But the absurdity of subjecting people to such risks is magnified exponentially by the needlessness to do so.
Roots Action, one of the organizations calling for the F-35's cancellation, describes the fighter jet as "a first strike stealth weapon designed to penetrate air space undetected. It will be used for massive killing and destruction in more wars like Iraq, Libya, Yemen, Syria, and Vietnam in which millions of civilians have been killed and wounded and millions of refugees created."
Yet these wars didn't advance any rational agenda whatsoever. They didn't make America safe, much less "great." To confirm this point, the Roots Action site cuts to CIA director John Brennan, testifying before the U.S. Senate Intelligence Committee last June:
"Unfortunately," Brennan tells the committee, "despite all our progress against ISIL on the battlefield and in the financial realm, our efforts have not reduced the group's terrorism capability and global reach."
He goes on: "The resources needed for terrorism are very modest, and the group would have to suffer even heavier losses of territory, manpower, and money for its terrorist capacity to decline significantly."
Let's sit in silence with these words for a moment.
In the silence, the word "why" emerges with enormous force, more force, perhaps, than it's possible to bear, at least when one begins adding up the costs of our ineffective efforts. Why are the weapons of war the only tools we choose to wield -- the only tools we can imagine wielding -- against the threat we call terrorism? Why are the multi-billion-dollar agencies of government trapped at such a feeble level of consciousness -- war consciousness -- that they are able to envision nothing but the wreaking of more destruction to "keep us safe," when everything about this activity weakens us, endangers us, makes us ever less safe?
What if we began waging peace against terrorism? That is to say, what if we began to recognize that understanding the enemy is what's crucial, while thinking we can destroy what we fear is an illusion of monstrous proportions?
Consider: "The Defense Department is designing robotic fighter jets that would fly into combat alongside manned aircraft," the New York Times reported in October. "It has tested missiles that can decide what to attack, and it has built ships that can hunt for enemy submarines, stalking those it finds over thousands of miles, without any help from humans. . . .

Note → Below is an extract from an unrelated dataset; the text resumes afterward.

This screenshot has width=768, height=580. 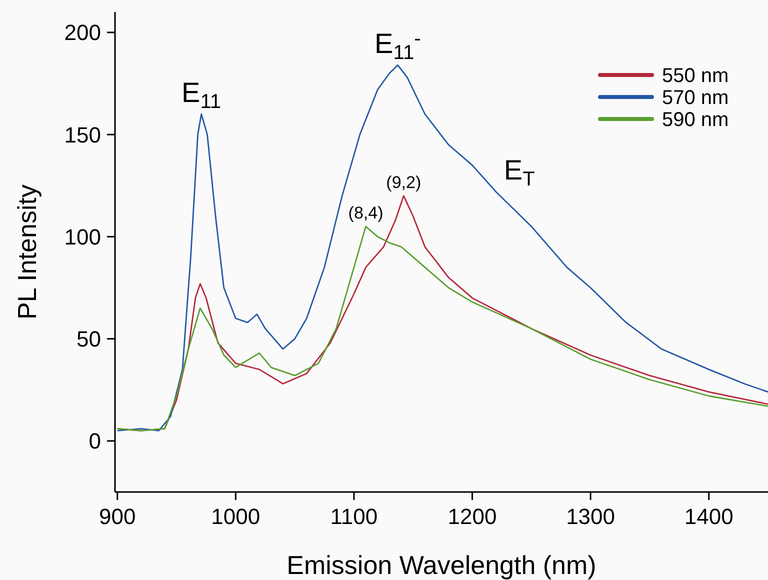 I want to click on x-tick-label: 1100, so click(x=354, y=516).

"Defense officials say the weapons are needed for the United States to maintain its military edge over China, Russia and other rivals, who are also pouring money into similar research (as are allies, such as Britain and Israel). The Pentagon's latest budget outlined $18 billion to be spent over three years on technologies that included those needed for autonomous weapons."
What a world we're planning! I believe there's still time to change directions, but the demand to do so must begin today.